¡Qué mundo en el que vivimos! El siglo XXI parece no tener descanso o reposo alguno, es una época frenética, casi angustiante. El ser humano ha logrado adaptarse a este inevitable suceder de eventos y de caos para sobrevivir en un lugar en el que el tiempo es menos tangible que nunca. En este proceso de adaptarse, el hombre parece haber perdido mucho de aquello que lo hace eso: hombre.
La familia, el sentido del hogar, la aceptación y la sensibilidad hacia el otro, parecen ser valores prescindibles en una sociedad pragmática que denota una toma de decisiones frívola y casi instantánea.
Algunos ejemplos se pueden encontrar por las calles de nuestro país, donde miles, tal vez millones, de venezolanos luchan por tener un sustento. Las miradas de los transeúntes ante estos sucesos son muchas veces caracterizadas por la indiferencia o incluso por el desprecio. La preservación propia y el mismo orgullo parecen hacer imposible la colaboración y la solidaridad. La unión parece imposible en una sociedad donde cada individuo busca sobresalir, apagando la luz del otro para hacer brillar la propia.
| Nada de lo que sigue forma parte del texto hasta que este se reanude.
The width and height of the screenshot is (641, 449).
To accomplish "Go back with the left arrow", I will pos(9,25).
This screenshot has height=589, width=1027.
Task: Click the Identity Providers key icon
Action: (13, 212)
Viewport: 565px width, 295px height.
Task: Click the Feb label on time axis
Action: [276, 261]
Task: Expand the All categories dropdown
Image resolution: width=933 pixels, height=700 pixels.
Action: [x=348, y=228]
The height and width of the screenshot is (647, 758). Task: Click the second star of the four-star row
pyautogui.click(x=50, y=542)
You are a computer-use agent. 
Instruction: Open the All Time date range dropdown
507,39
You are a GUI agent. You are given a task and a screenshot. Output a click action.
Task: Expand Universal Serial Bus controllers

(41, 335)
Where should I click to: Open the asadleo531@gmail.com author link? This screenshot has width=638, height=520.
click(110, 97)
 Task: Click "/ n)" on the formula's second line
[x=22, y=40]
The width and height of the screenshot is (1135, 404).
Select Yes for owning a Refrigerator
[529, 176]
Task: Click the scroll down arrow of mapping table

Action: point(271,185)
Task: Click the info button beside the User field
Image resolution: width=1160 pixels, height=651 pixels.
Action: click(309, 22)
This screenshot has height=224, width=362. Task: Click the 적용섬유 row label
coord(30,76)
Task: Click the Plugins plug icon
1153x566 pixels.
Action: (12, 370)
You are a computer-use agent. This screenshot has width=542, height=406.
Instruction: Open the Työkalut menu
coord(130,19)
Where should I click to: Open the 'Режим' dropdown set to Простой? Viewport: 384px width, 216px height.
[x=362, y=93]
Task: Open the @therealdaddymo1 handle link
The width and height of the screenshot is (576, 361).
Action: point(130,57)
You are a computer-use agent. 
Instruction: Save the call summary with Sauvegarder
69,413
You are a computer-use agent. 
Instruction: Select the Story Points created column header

Viendo todo esto se podría decir que no hay esperanza, que la sociedad no tiene cambio, que de alguna forma estamos condenados a sufrir por los errores pasados y presentes. Una concepción fatalista que es usada como justificación para dejar las cosas así. Pues no, hace mucho tiempo se dejaron atrás las concepciones dogmáticas y metafísicas de no retorno, de inevitabilidad. En una sociedad donde la practicidad es tan importante se debe saber que cada acción tiene una repercusión y que la suma de estas genera un cambio, y que por lo cual nadie está condenado, y el destino jamás ha estado escrito. Lo importante es que hay que actuar, no importa cómo pero hay que hacerlo.